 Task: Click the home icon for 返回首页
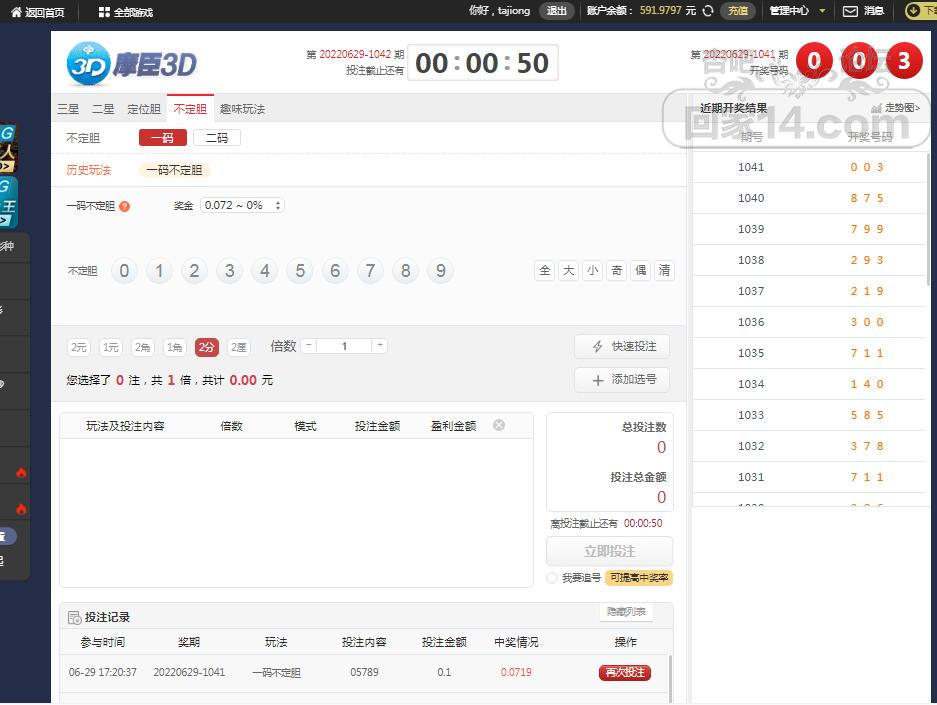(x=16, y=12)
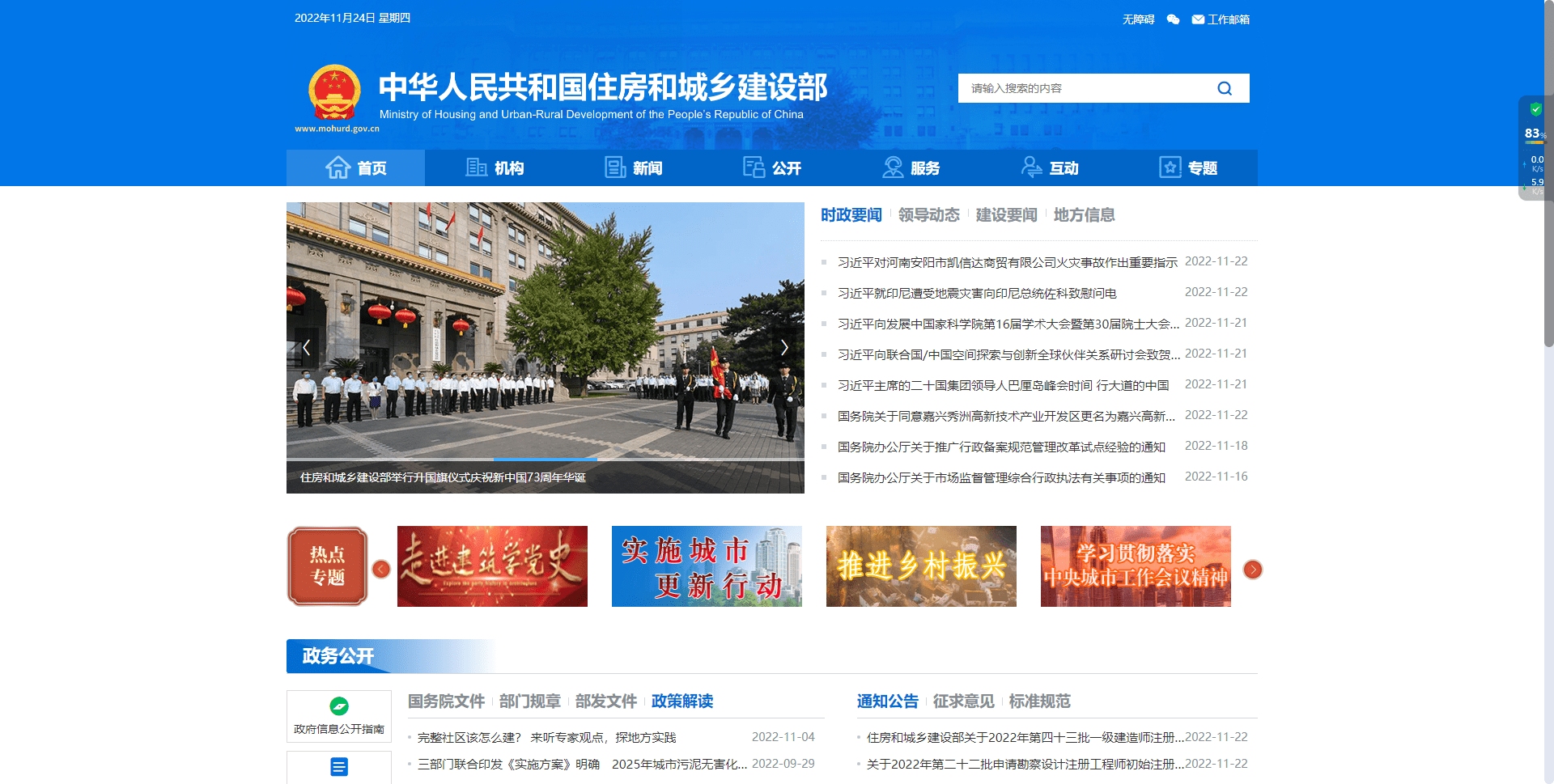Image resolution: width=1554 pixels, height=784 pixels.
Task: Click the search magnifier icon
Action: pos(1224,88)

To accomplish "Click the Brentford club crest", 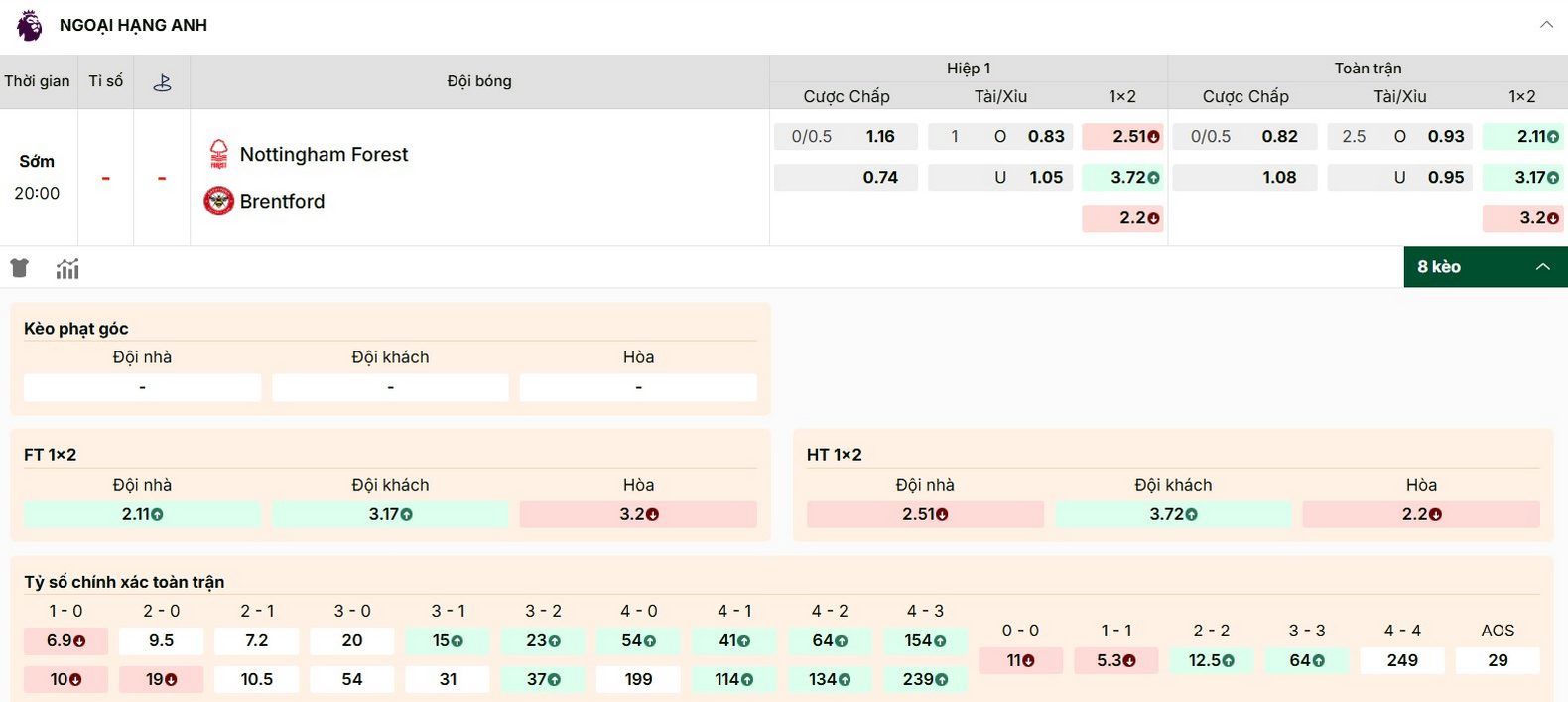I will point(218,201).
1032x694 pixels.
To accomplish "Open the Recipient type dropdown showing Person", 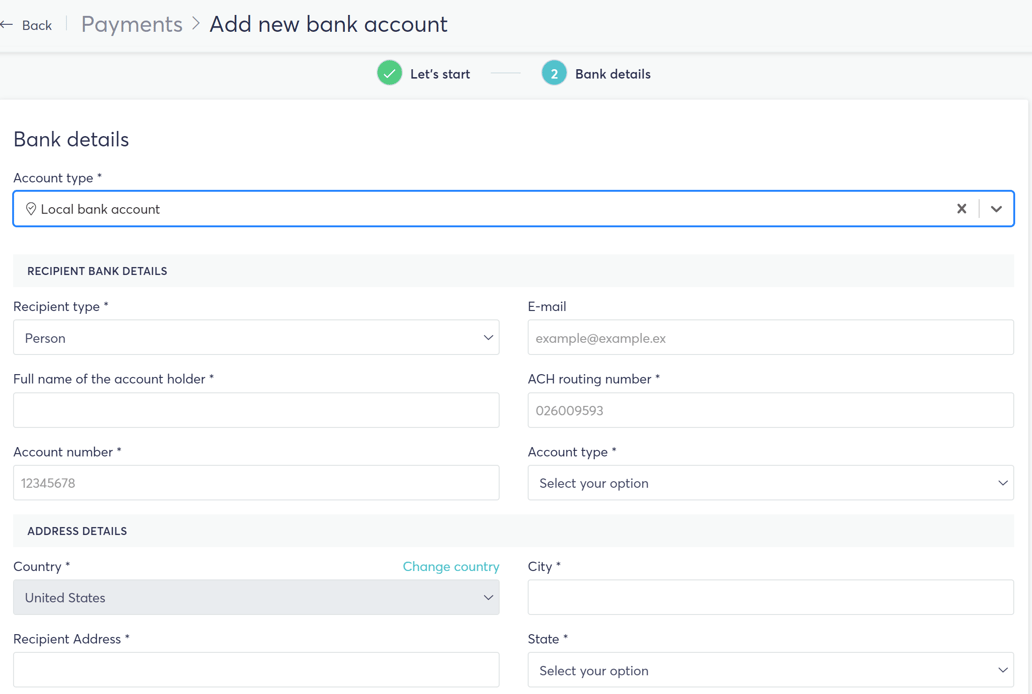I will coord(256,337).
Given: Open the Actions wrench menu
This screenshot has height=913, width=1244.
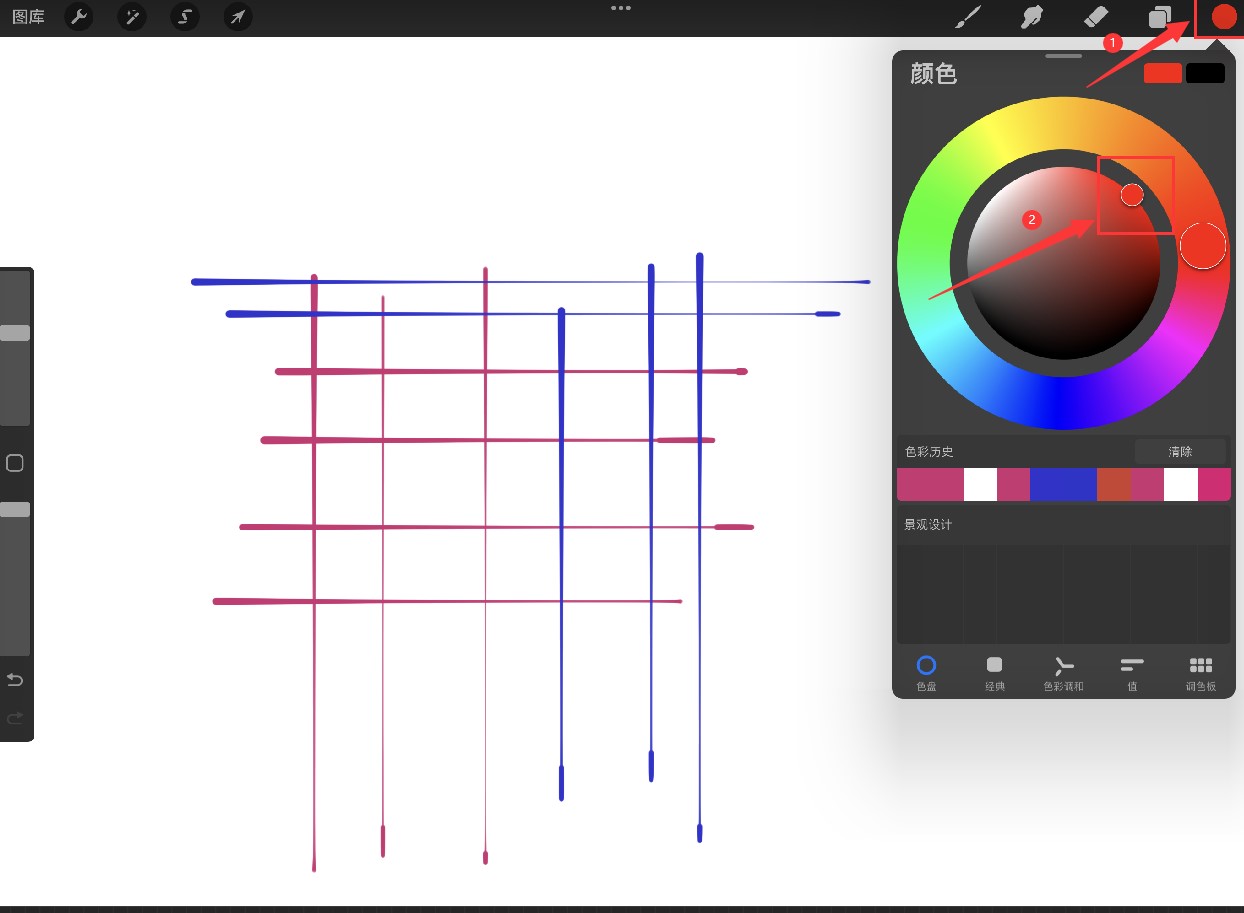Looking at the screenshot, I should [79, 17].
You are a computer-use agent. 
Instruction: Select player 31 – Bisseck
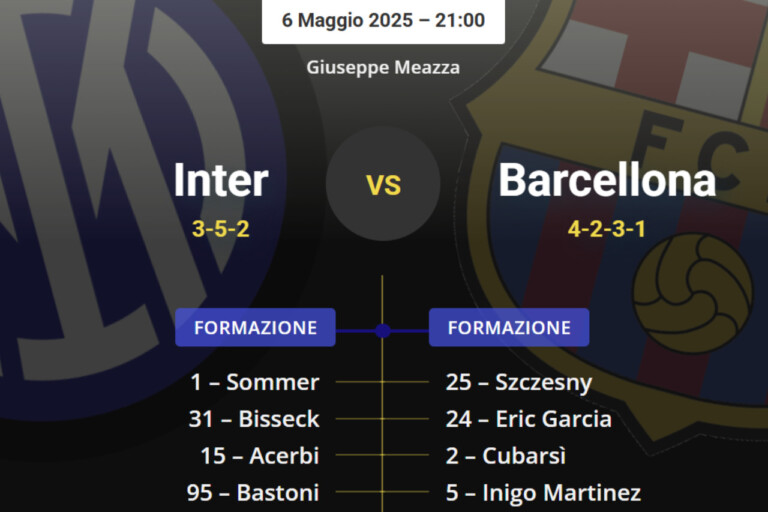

^^^^^^^^^^^^^^^^

- [TASK STATEMENT] Pick up at the line that holds "You are a computer-use agent." and restate each line, word for word, through the last line of the entries. Include both end lines but none of the pictures.

- [YOUR RESPONSE]
You are a computer-use agent. 
Instruction: Select player 31 – Bisseck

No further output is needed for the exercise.